La concurrence française est forte, celle à l’international est impitoyable. Pas question de décevoir un étudiant venu de la meilleure université chinoise avec un matériel informatique de piètre facture. Cette internationalisation des écoles pousse aussi les budgets de communication à la hausse. Salons aux quatre coins du monde, panneaux publicitaires dans les plus beaux aéroports, “on doit se battre pour accueillir les meilleurs talents”, explique Éric Ponsonnet dont l’école accueille 40% d’étudiants internationaux.

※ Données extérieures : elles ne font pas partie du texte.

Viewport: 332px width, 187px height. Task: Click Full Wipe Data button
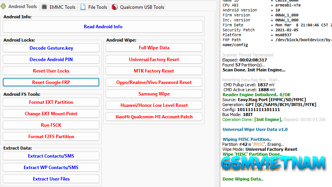154,48
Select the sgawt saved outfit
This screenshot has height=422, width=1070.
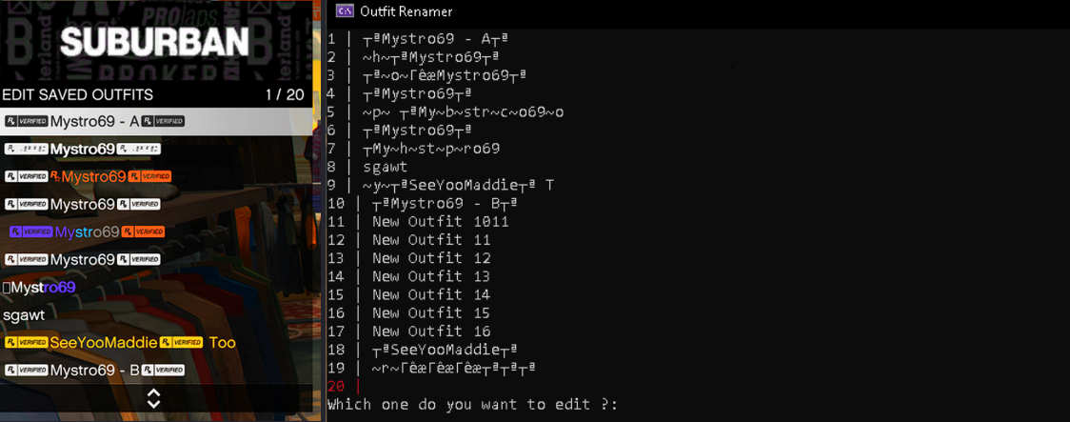click(24, 315)
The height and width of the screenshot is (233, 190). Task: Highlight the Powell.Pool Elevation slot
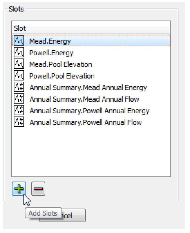[x=62, y=76]
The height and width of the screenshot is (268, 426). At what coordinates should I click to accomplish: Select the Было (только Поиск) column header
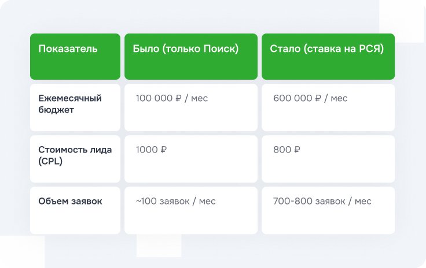click(x=191, y=57)
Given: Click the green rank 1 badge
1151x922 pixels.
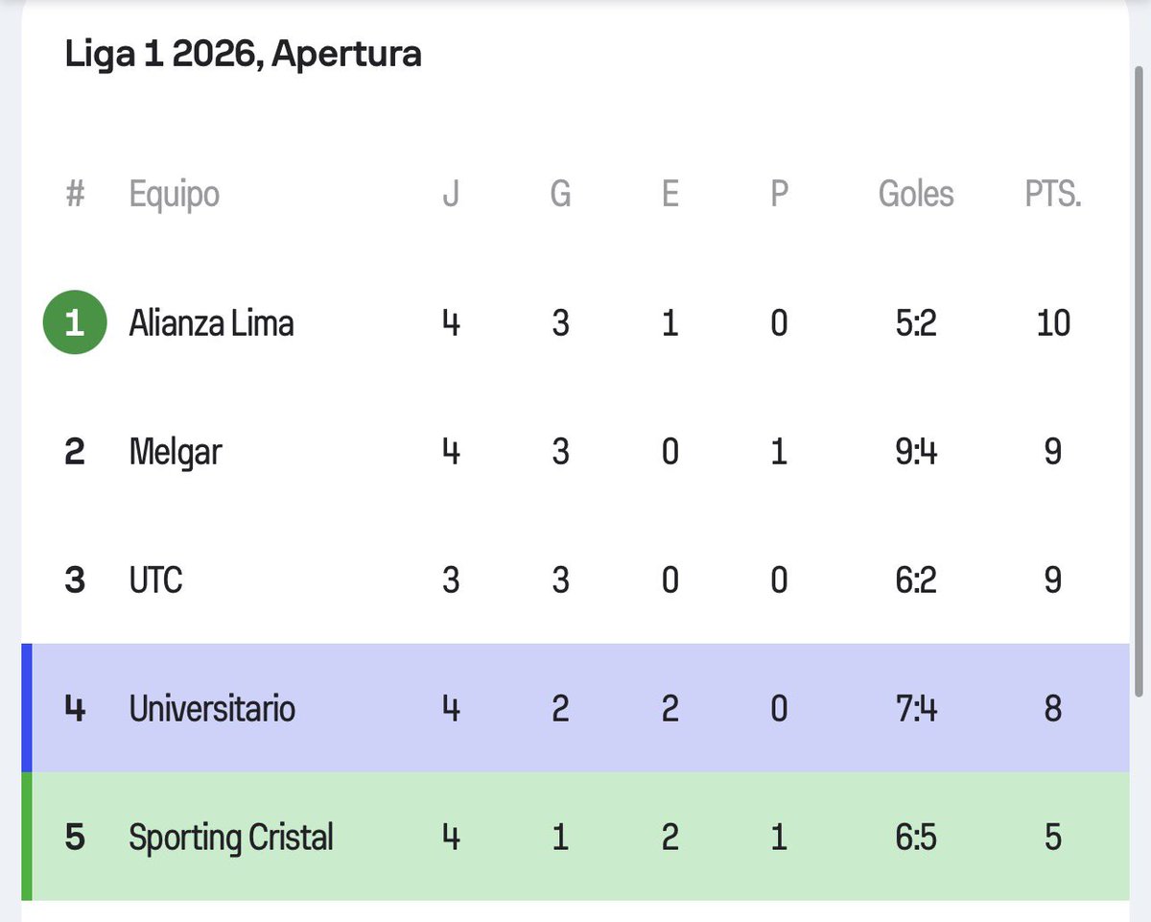Looking at the screenshot, I should tap(74, 322).
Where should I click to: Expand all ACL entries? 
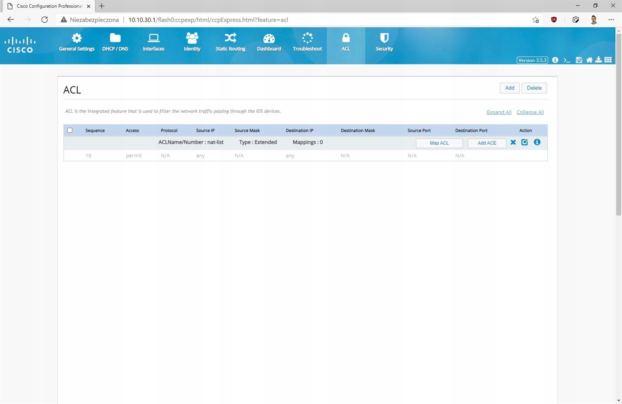[499, 112]
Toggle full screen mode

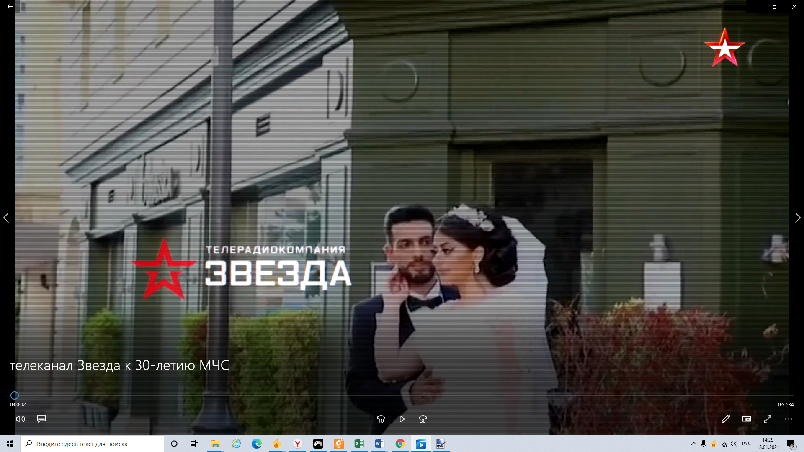tap(768, 419)
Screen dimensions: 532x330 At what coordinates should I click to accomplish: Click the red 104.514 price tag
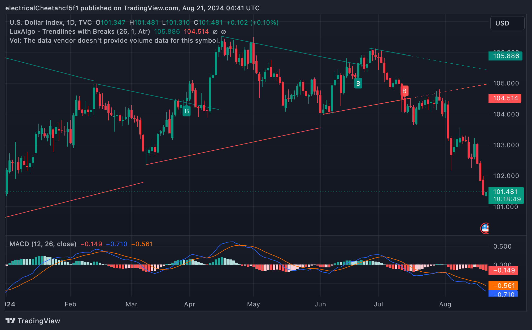(505, 98)
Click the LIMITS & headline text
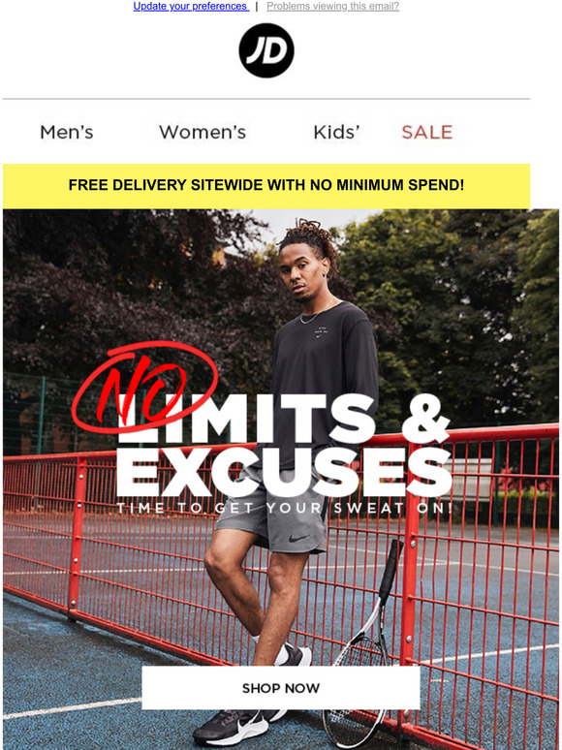 [x=284, y=418]
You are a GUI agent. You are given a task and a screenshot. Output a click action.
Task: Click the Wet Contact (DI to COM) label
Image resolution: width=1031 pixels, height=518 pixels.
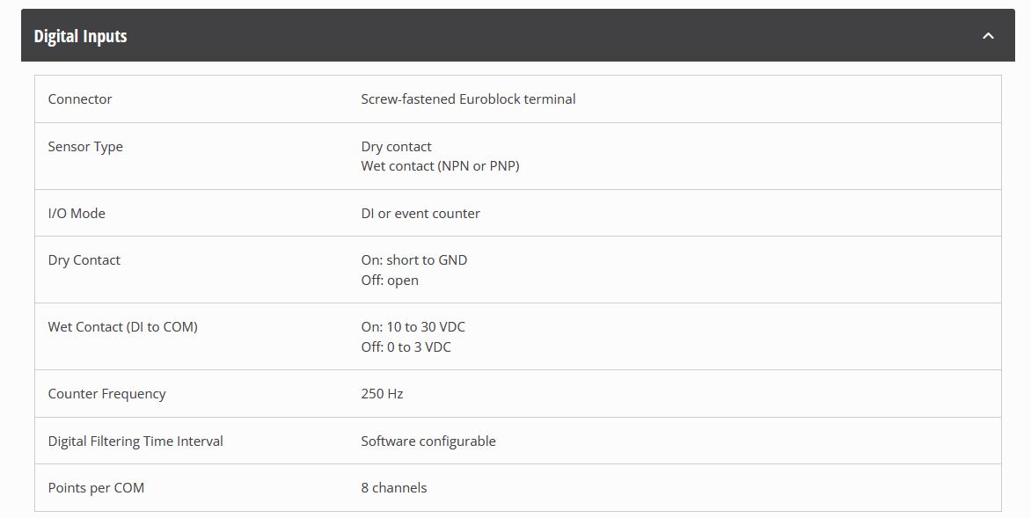coord(123,327)
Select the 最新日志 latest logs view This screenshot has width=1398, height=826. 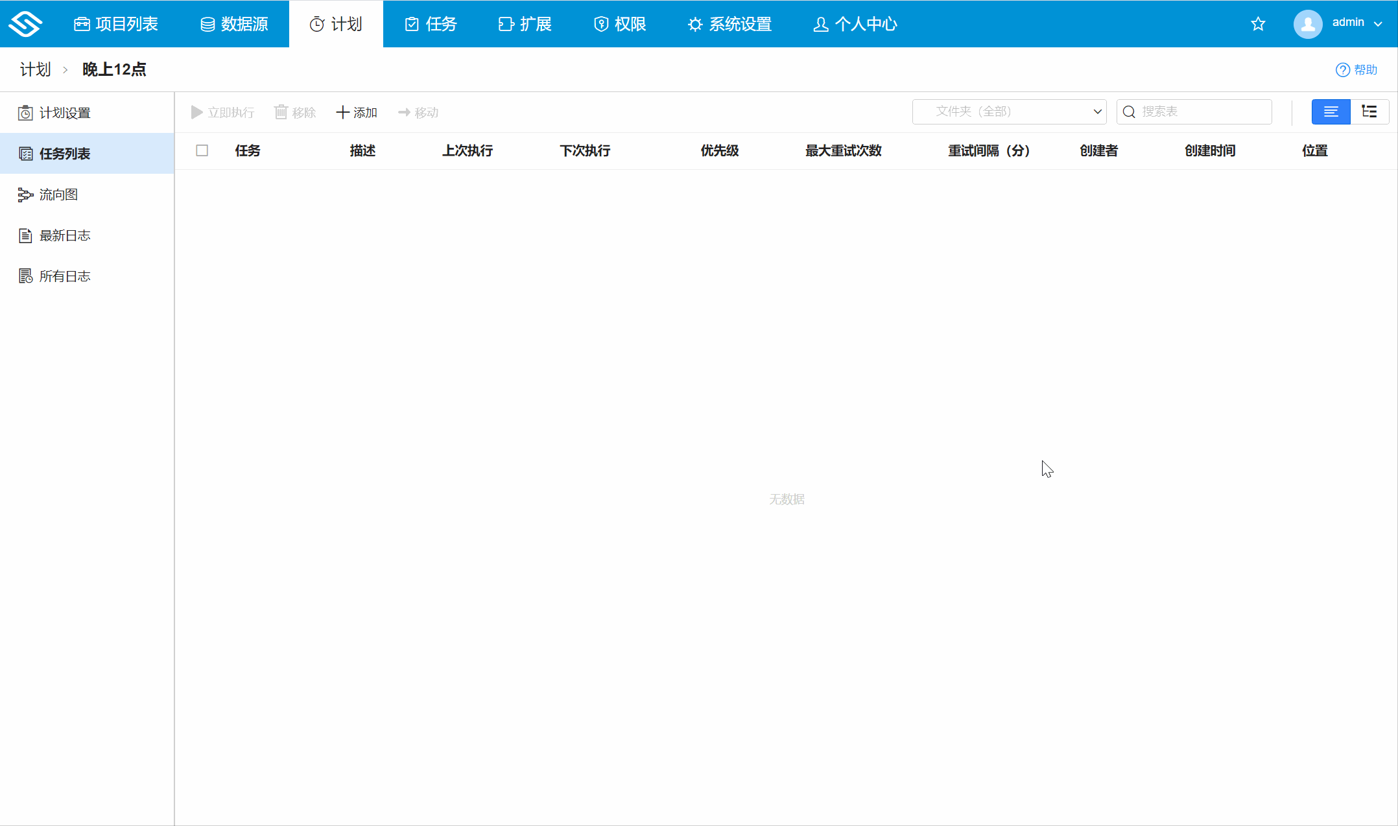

Autre poste de dépenses importantes pour les écoles : les enseignants chercheurs. Ils sont la renommée des écoles. C’est leurs publications académiques que les classements internationaux comme le Financial Times, QS ou encore Times Higher Education regardent de près.

“L’école de commerce n’a pas pour but de gagner de l’argent”

HEC s’est constitué une armée de 107 enseignants chercheurs, sur un corps professoral de 150 permanents. Le ratio devrait continuer à augmenter à en croire la direction. “C’est absolument majeur de créer du savoir, et ne pas seulement le disséminer. Il en va de notre crédibilité et de notre positionnement au niveau mondial”, affirme le directeur général adjoint d’HEC. Compétition. Toujours compétition.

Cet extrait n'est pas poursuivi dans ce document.